--- Activity ---
Below are some entries. Reproduce them word for word.

--- Given data ---

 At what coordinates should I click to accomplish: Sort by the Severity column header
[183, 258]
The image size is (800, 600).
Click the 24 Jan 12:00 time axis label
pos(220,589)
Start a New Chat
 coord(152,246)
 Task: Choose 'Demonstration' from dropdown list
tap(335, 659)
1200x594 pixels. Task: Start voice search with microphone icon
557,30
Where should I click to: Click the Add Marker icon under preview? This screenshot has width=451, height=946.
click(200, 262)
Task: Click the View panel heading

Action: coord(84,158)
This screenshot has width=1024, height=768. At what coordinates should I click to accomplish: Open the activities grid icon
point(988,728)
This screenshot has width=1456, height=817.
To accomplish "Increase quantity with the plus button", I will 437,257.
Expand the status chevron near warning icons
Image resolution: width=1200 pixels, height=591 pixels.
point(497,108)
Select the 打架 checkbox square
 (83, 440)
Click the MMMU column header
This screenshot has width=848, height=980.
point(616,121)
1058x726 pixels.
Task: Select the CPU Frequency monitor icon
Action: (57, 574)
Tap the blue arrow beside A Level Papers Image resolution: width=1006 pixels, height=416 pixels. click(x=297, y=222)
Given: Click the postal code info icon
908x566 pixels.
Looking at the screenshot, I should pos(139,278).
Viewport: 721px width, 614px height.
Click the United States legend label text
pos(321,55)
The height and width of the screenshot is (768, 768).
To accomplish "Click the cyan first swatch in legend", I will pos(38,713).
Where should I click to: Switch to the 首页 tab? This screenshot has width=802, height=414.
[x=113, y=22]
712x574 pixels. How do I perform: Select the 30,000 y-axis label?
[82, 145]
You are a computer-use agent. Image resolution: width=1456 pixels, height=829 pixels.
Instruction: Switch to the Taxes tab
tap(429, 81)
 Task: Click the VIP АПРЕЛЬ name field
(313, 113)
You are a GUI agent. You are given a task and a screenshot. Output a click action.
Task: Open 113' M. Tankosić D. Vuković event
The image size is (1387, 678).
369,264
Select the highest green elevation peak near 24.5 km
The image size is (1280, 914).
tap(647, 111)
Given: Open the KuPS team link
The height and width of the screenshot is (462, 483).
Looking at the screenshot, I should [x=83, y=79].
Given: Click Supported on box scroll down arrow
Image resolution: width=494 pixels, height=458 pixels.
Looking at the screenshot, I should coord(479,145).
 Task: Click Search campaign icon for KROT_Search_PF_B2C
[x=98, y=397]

---

--- Exercise result ---
 At what coordinates should I click to accomplish: Sort by the Severity column header
[183, 258]
The image size is (800, 600).
Click the 24 Jan 12:00 time axis label
pos(220,589)
Start a New Chat
 coord(152,246)
 Task: Choose 'Demonstration' from dropdown list
tap(335, 659)
1200x594 pixels. Task: Start voice search with microphone icon
557,30
Where should I click to: Click the Add Marker icon under preview? This screenshot has width=451, height=946.
click(200, 262)
Task: Click the View panel heading

Action: coord(84,158)
This screenshot has width=1024, height=768. At what coordinates should I click to accomplish: Open the activities grid icon
point(988,728)
This screenshot has width=1456, height=817.
To accomplish "Increase quantity with the plus button", I will 437,257.
Expand the status chevron near warning icons
Image resolution: width=1200 pixels, height=591 pixels.
point(497,108)
Select the 打架 checkbox square
 (83, 440)
Click the MMMU column header
This screenshot has width=848, height=980.
point(616,121)
1058x726 pixels.
Task: Select the CPU Frequency monitor icon
Action: (57, 574)
Tap the blue arrow beside A Level Papers Image resolution: width=1006 pixels, height=416 pixels. click(x=297, y=222)
Given: Click the postal code info icon
908x566 pixels.
Looking at the screenshot, I should pos(139,278).
Viewport: 721px width, 614px height.
Click the United States legend label text
pos(321,55)
The height and width of the screenshot is (768, 768).
To accomplish "Click the cyan first swatch in legend", I will pos(38,713).
Where should I click to: Switch to the 首页 tab? This screenshot has width=802, height=414.
[x=113, y=22]
712x574 pixels. How do I perform: Select the 30,000 y-axis label?
[82, 145]
You are a computer-use agent. Image resolution: width=1456 pixels, height=829 pixels.
Instruction: Switch to the Taxes tab
tap(429, 81)
 Task: Click the VIP АПРЕЛЬ name field
(313, 113)
You are a GUI agent. You are given a task and a screenshot. Output a click action.
Task: Open 113' M. Tankosić D. Vuković event
The image size is (1387, 678).
369,264
Select the highest green elevation peak near 24.5 km
The image size is (1280, 914).
tap(647, 111)
Given: Open the KuPS team link
The height and width of the screenshot is (462, 483).
Looking at the screenshot, I should [x=83, y=79].
Given: Click Supported on box scroll down arrow
Image resolution: width=494 pixels, height=458 pixels.
Looking at the screenshot, I should coord(479,145).
 Task: Click Search campaign icon for KROT_Search_PF_B2C
[x=98, y=397]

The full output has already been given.